Read through the records. Copy each line that has the word "agent".

**Task input**
------------------------------------------------------------

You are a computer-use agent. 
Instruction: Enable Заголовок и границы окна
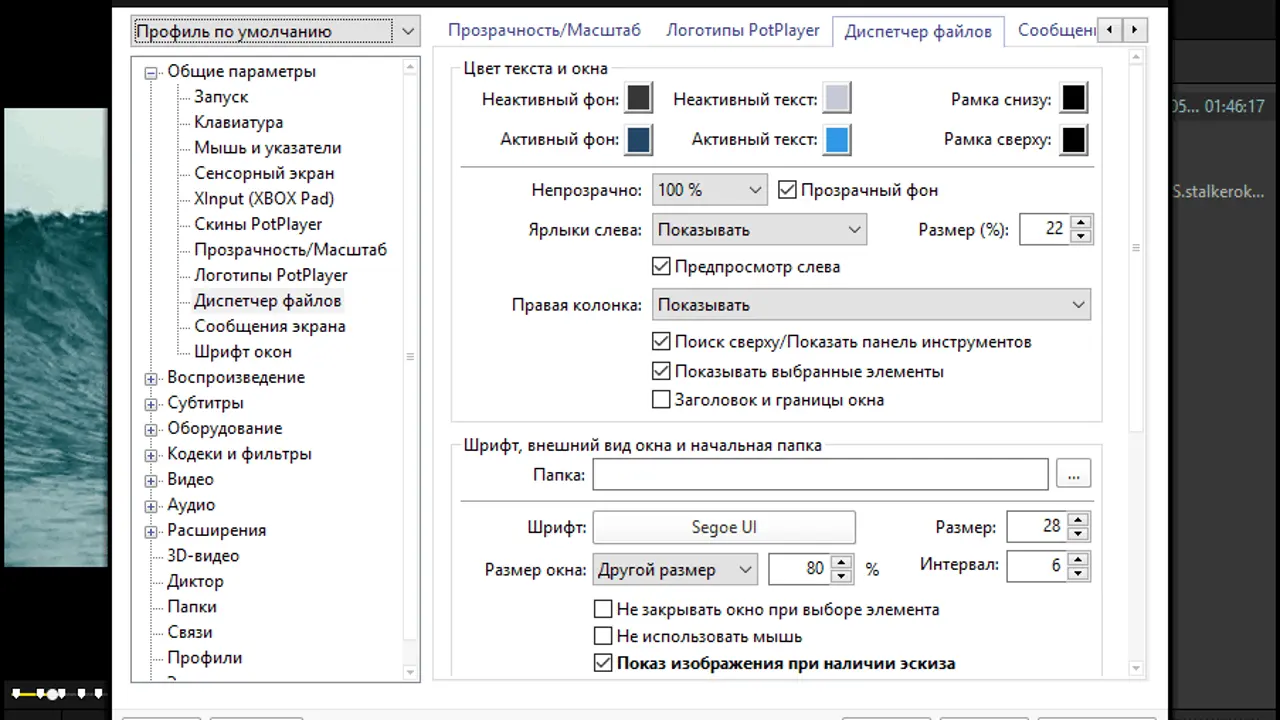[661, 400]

------------------------------------------------------------

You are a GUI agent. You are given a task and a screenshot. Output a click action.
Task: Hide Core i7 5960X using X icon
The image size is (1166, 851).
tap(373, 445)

------------------------------------------------------------

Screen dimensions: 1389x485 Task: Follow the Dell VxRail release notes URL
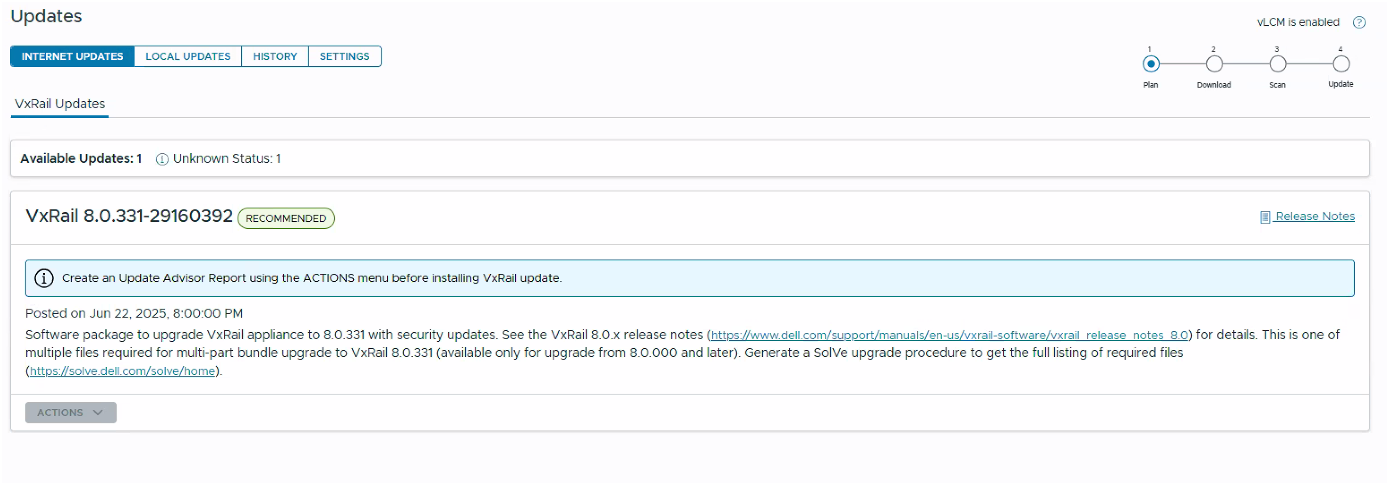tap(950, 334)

------------------------------------------------------------

**Answer below**
You are a computer-use agent. 
You are a GUI agent. You are given a task and a screenshot. Output a click action.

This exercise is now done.